Lord I haven't posted in ages!
We are long back from our vacation now. I dreamt about the ocean every night but the dreams have stopped now, which makes me really sad. In fact I am entirely out of sorts lately. I don't know if it's the cold weather, the monotony of my life, or who knows what else, but I just feel down.
Last week was especially trying and now that it's behind me I think it's time for a little public service announcement. You see I have something called emetophobia, which in essence is a fear of vomit. There are several types and levels of severity, but most of us emetophobes are terrified to death of getting sick. To give you an example of just how serious this is, there have been instances of people jumping out of moving vehicles to get away from a car-sick individual. I myself once jumped out of a window, which thankfully was not high enough to cause too much damage, but I sure as heck did not care at the time. At another instance I sat paralyzed in a parking lot for two hours while halfway through my 6 hour car trip, unable to even think about starting the car.
It's funny that we can't always pinpoint how or why our fears emerge. My first memory of the phobia is from when I was about 10 or 11 years old, but the object of a fear such as this is usually just the tip of the iceberg, masquerading as a tropical island. There are so many layers that it is hard, if not impossible to get through, but at the core is the fear of loosing control. It certainly goes along with my personality - impressionable, self-aware, imaginative and uptight. But mostly, at the center of everything, I am frightened. Afraid of making choices, afraid of being alone, afraid of being sick, and afraid of living. Maybe because living means taking responsibility, maybe because living means that someday you will die. It is counterintuitive, and illogical, but no one ever said that mental illness is a rational undertaking.
This past week a stomach flu was running rampant in my work place. My boss and one of my coworkers got sick. I am pleased that despite a surge in my phobic feelings I handled it all very well, which is to say that I went to work every day, and had very few panic attacks. All in all it is a great improvement. In contrast, almost five years ago today, back when I was still in college and living in a dorm, I had spent nearly a week without leaving my room and without eating! I distinctly remember taking several hours to eat half a banana. The reason was not illness, I was too afraid to eat.
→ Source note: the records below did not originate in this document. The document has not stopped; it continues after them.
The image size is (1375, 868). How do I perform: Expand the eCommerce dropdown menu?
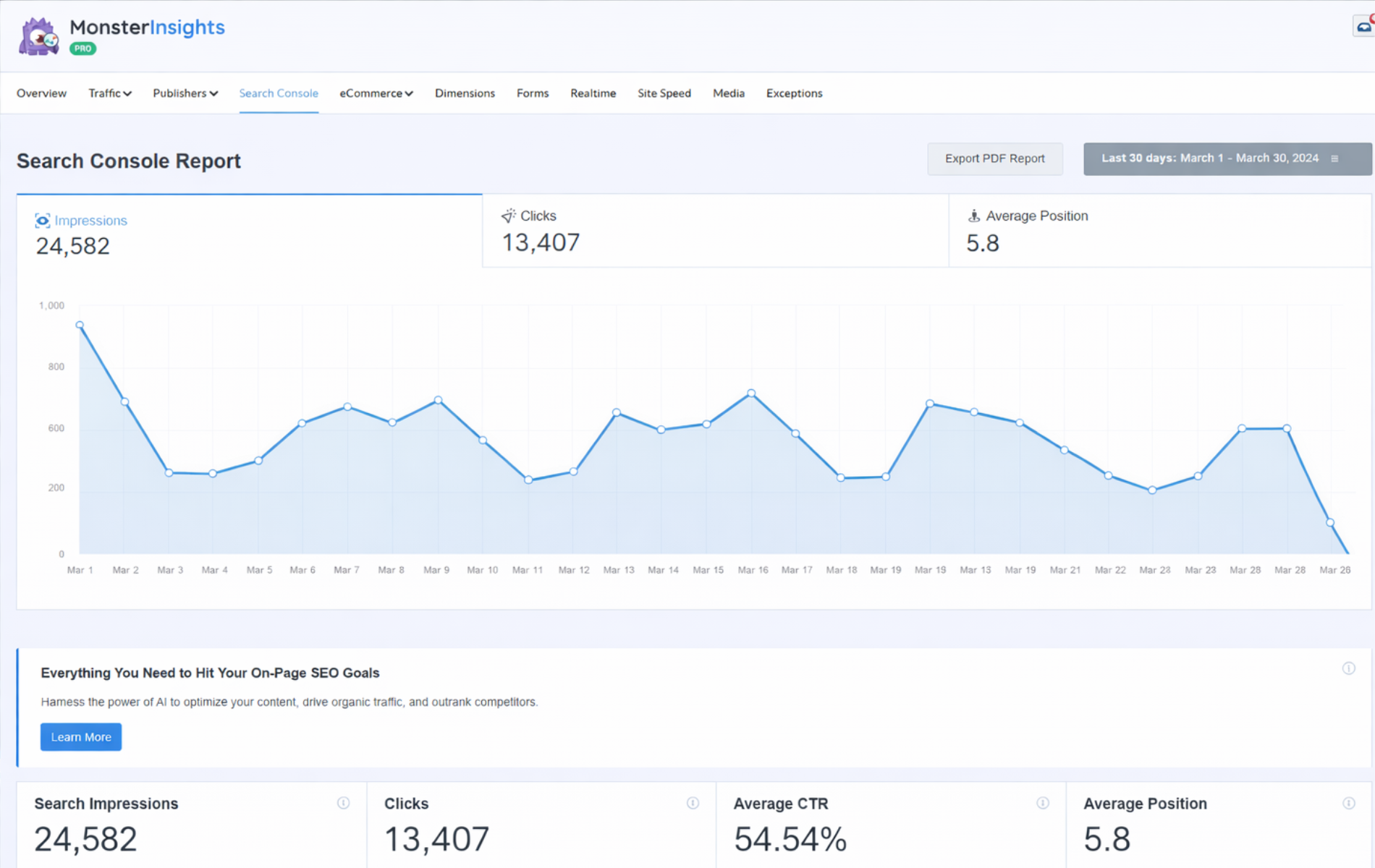pyautogui.click(x=376, y=93)
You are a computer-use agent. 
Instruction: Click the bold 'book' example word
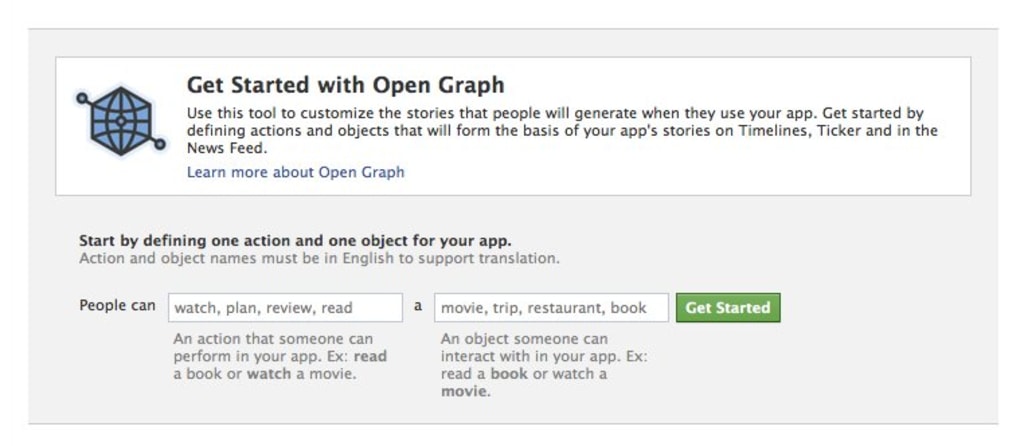pos(509,374)
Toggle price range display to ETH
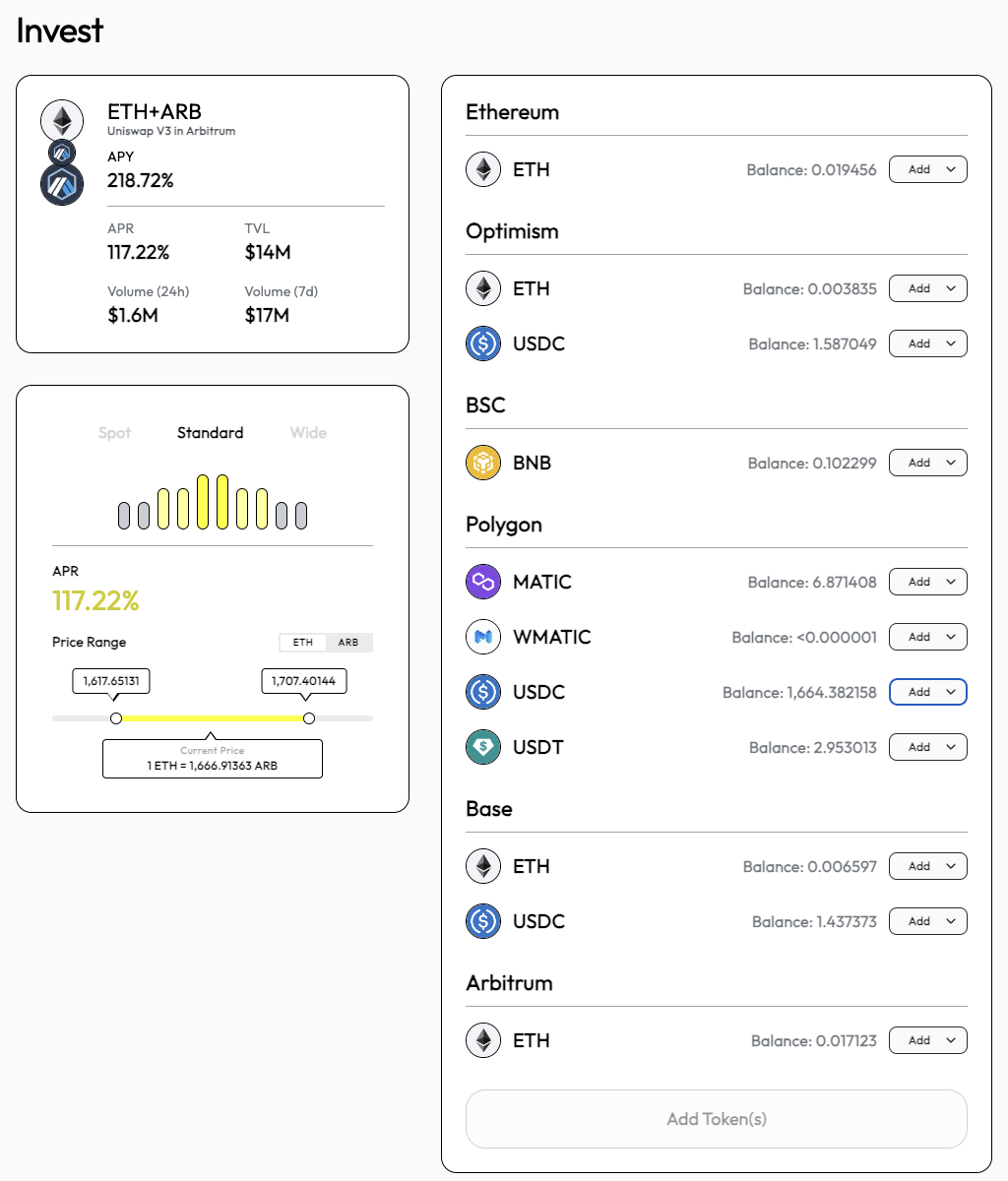Screen dimensions: 1008x1181 coord(303,643)
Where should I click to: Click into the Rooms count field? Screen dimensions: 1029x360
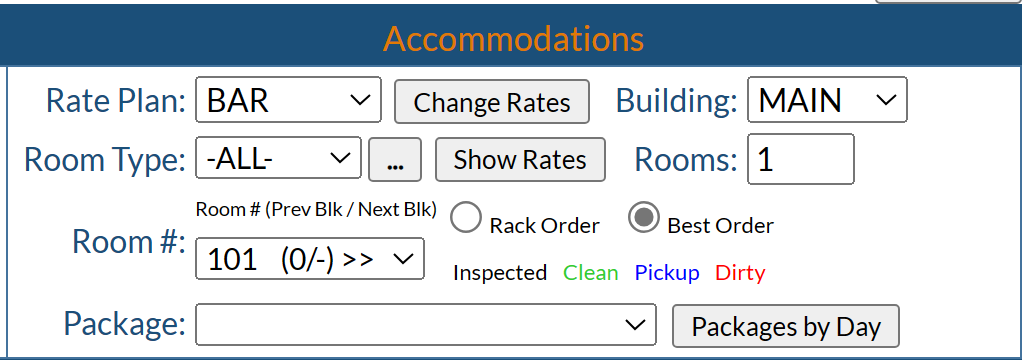tap(801, 159)
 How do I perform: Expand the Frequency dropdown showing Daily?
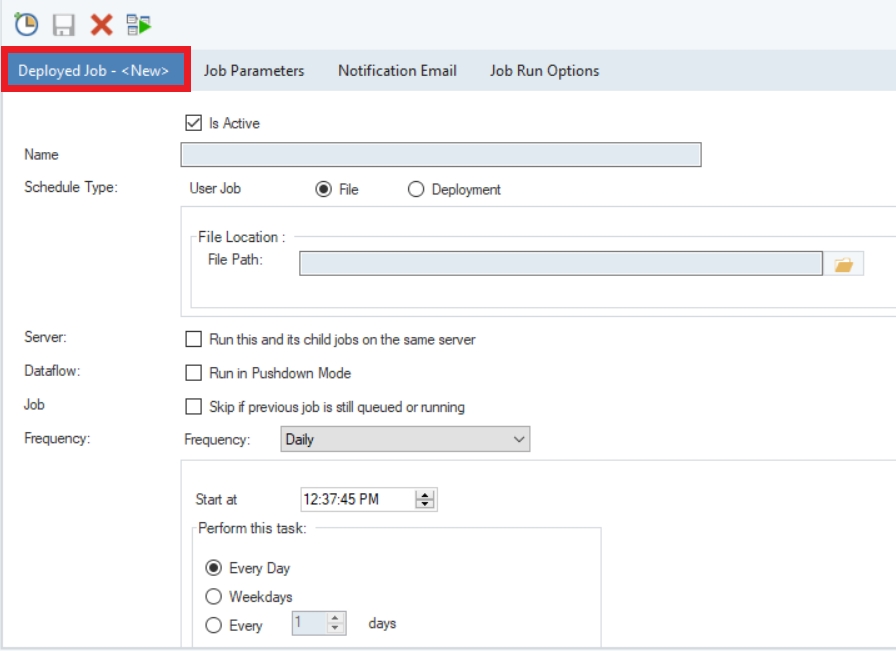(x=405, y=439)
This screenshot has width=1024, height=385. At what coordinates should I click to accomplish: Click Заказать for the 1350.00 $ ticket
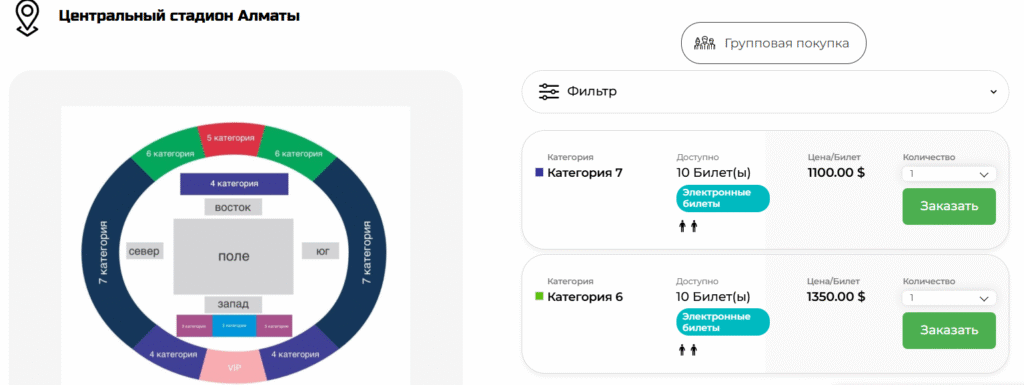(949, 330)
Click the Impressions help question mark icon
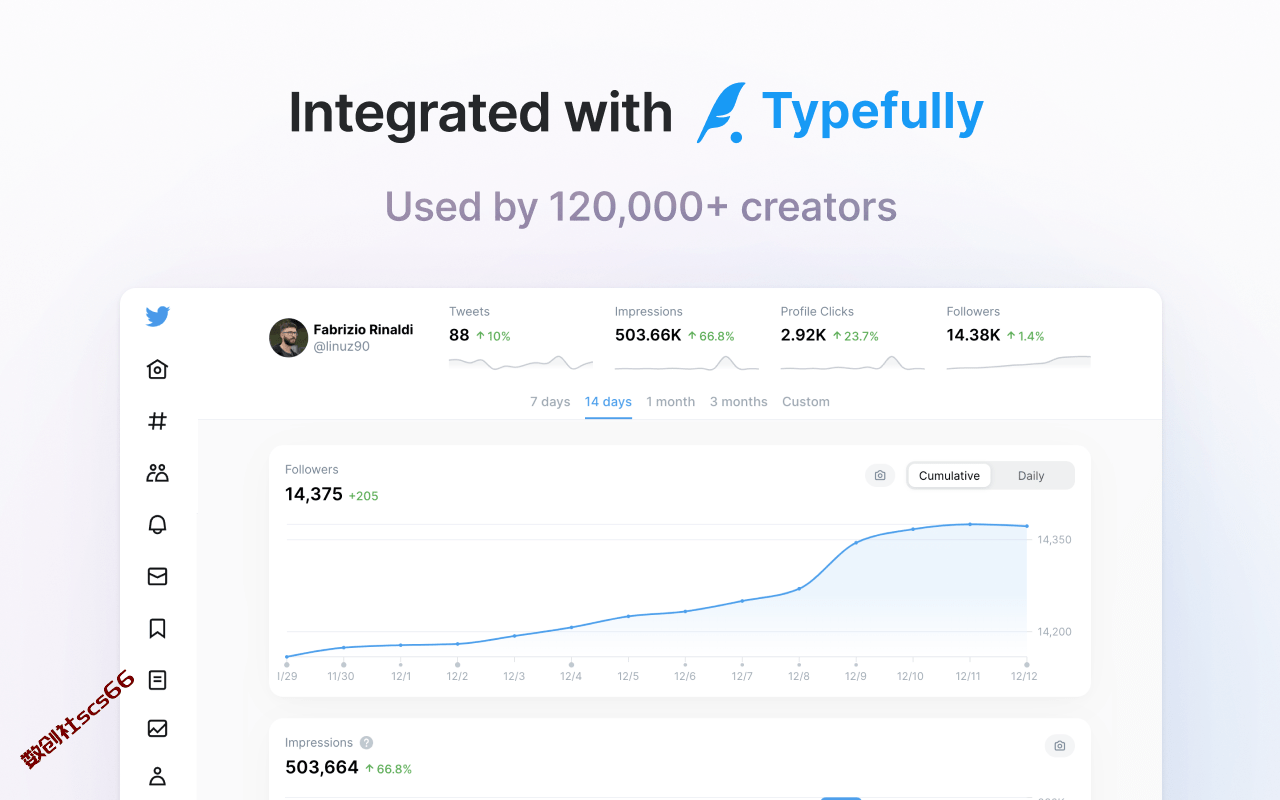 [366, 743]
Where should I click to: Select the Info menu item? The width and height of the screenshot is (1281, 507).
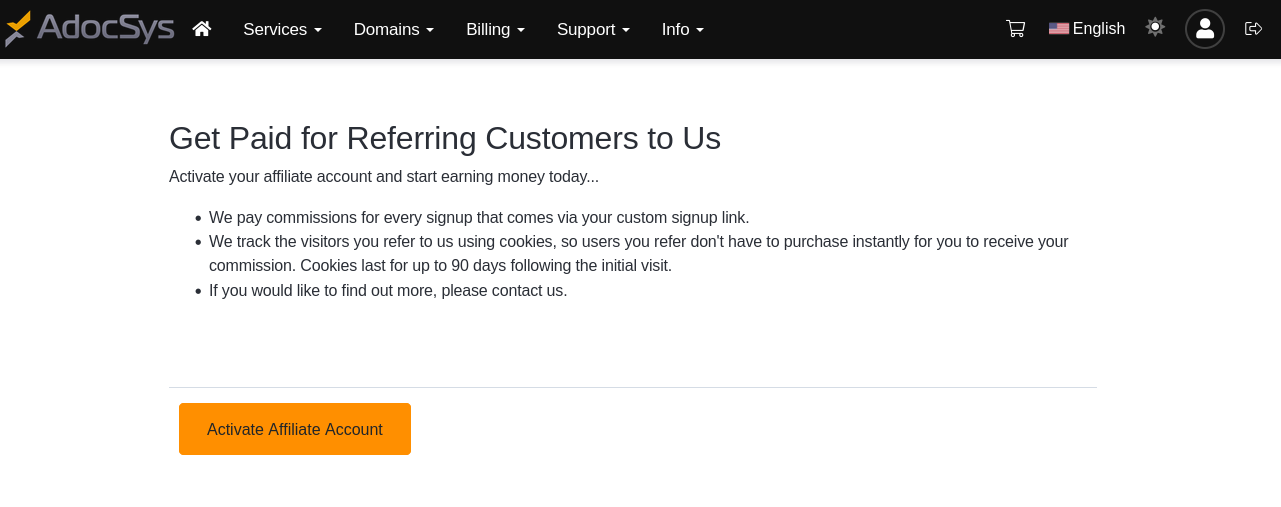pyautogui.click(x=682, y=30)
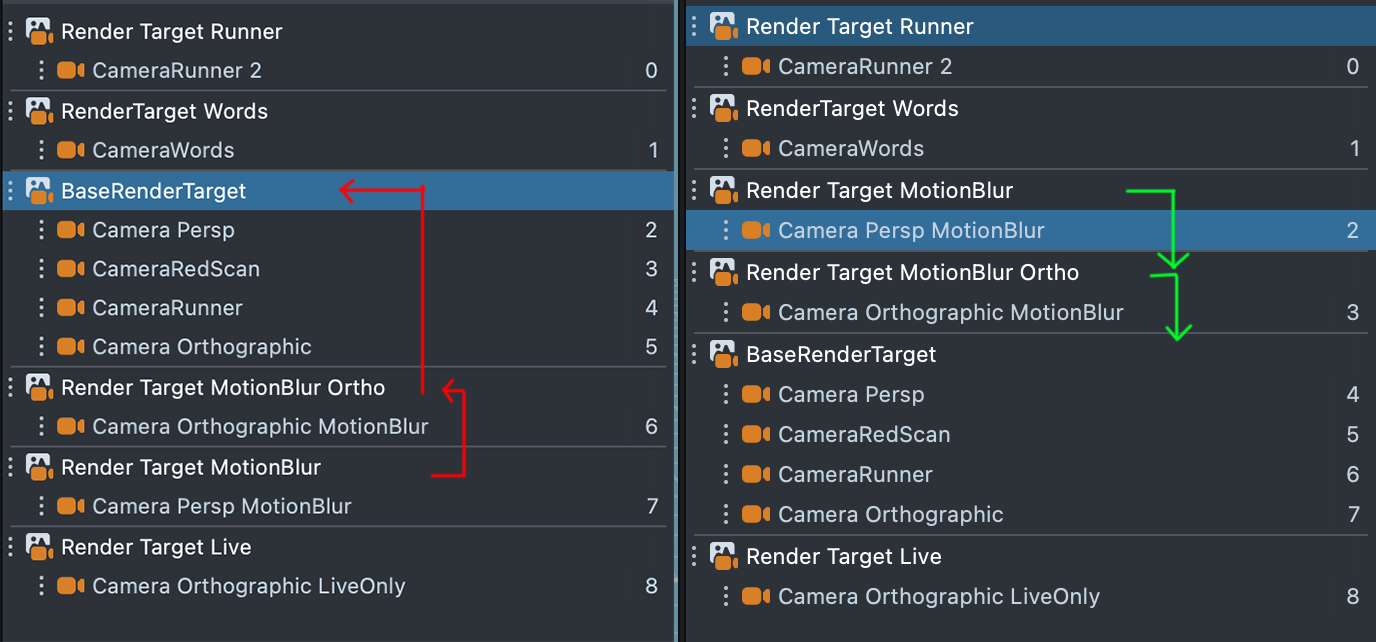
Task: Click the BaseRenderTarget render target icon in left panel
Action: coord(39,190)
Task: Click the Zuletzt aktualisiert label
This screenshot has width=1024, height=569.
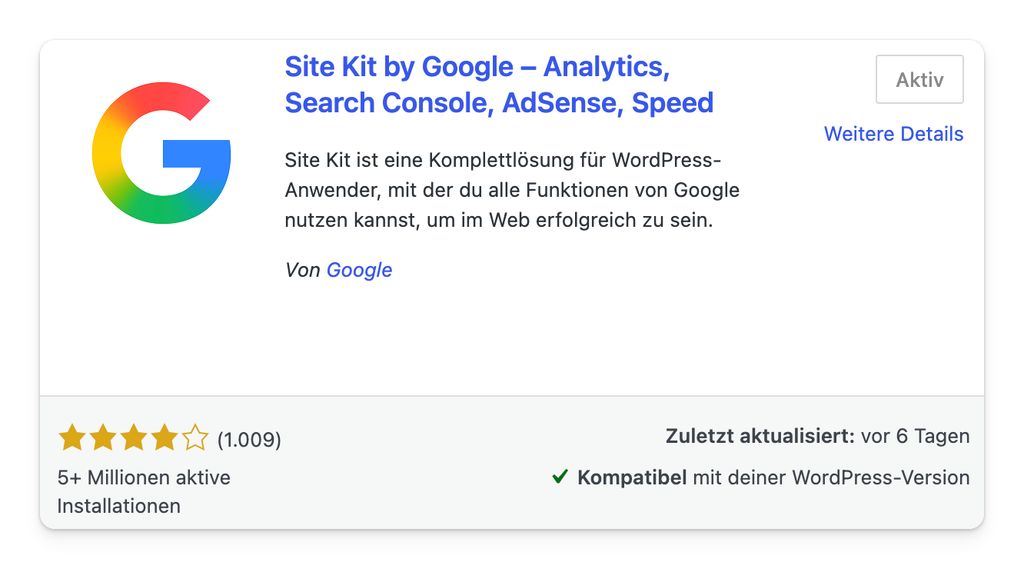Action: (x=760, y=436)
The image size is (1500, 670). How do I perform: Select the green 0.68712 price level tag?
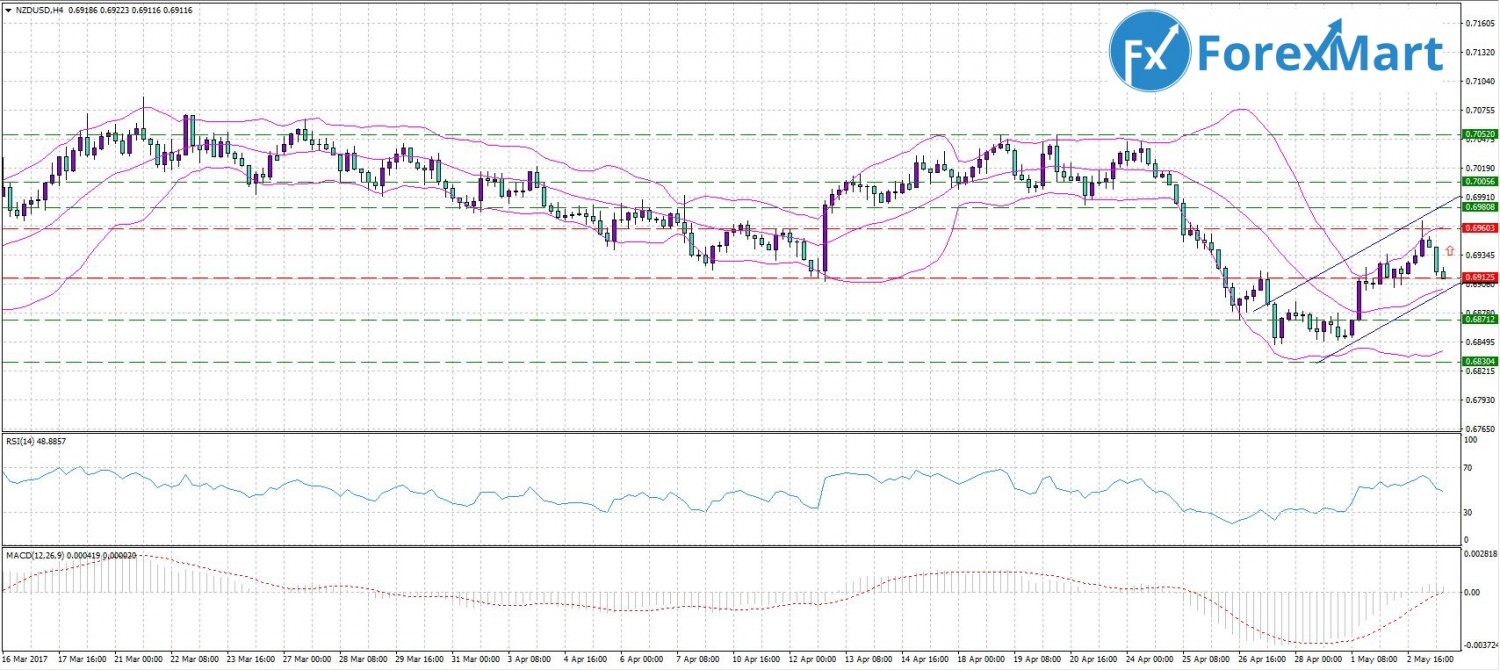pyautogui.click(x=1479, y=319)
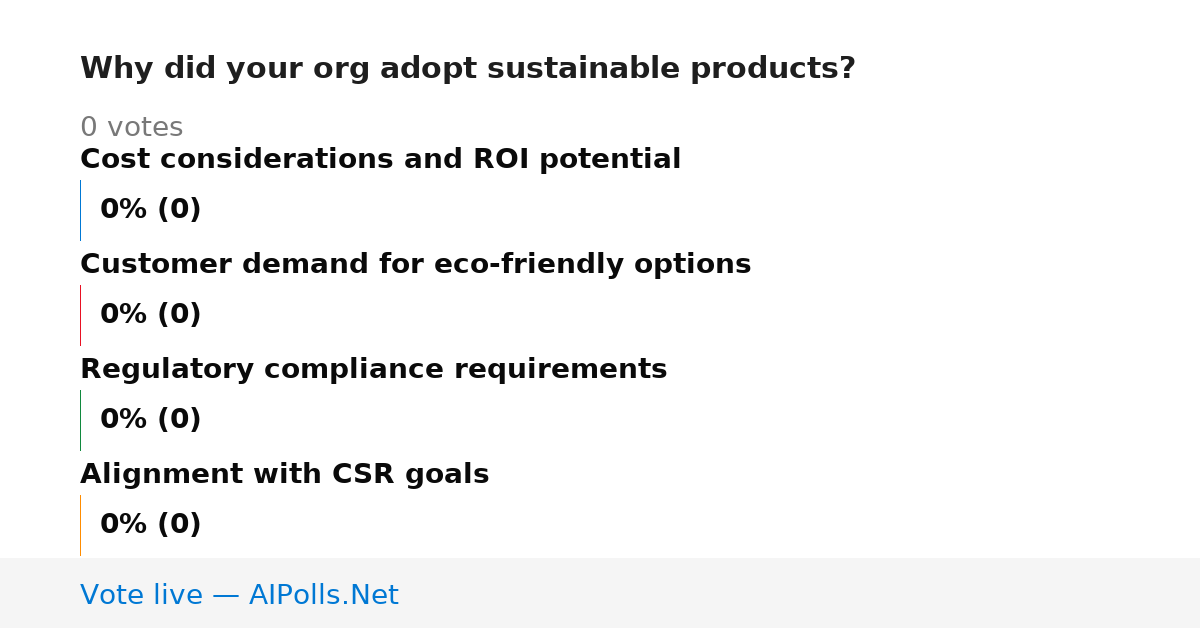Click the orange bar for CSR goals
The width and height of the screenshot is (1200, 628).
click(80, 525)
I know it does not make much sense. People who have never gone insane cannot grasp it. I think it was in "Girl, interrupted" where Susanna compares mental illness to a parallel universe. "People ask, How did you get in there? What they really want to know is if they are likely to end up in there as well. I can't answer the real question. All I can tell them is, It's easy." Some people slip in suddenly, others slowly by creating small opening until they fall in. "Another odd feature of the parallel universe is that although it is invisible from this side, once you are in it you can easily see the world you came from." I remember watching "The Hours" with my family. I was so overcome with the emotions of the women in the movie I could almost taste them, because I knew what they felt, if only because I'd glimpsed it. I told my mother it was one of the most powerful movies I'd seen. Mom said she did not feel the same, but probably because she was too sane.
Still, I feel very optimistic. Husband thinks I am paying off some karma. If nothing else I have learned very valuable lessons about myself, about surviving, and about fear itself. It is almost like an old friend now, familiar and much easier to deal with. Perhaps it means that someday when it counts, I will not be made useless by my emotions.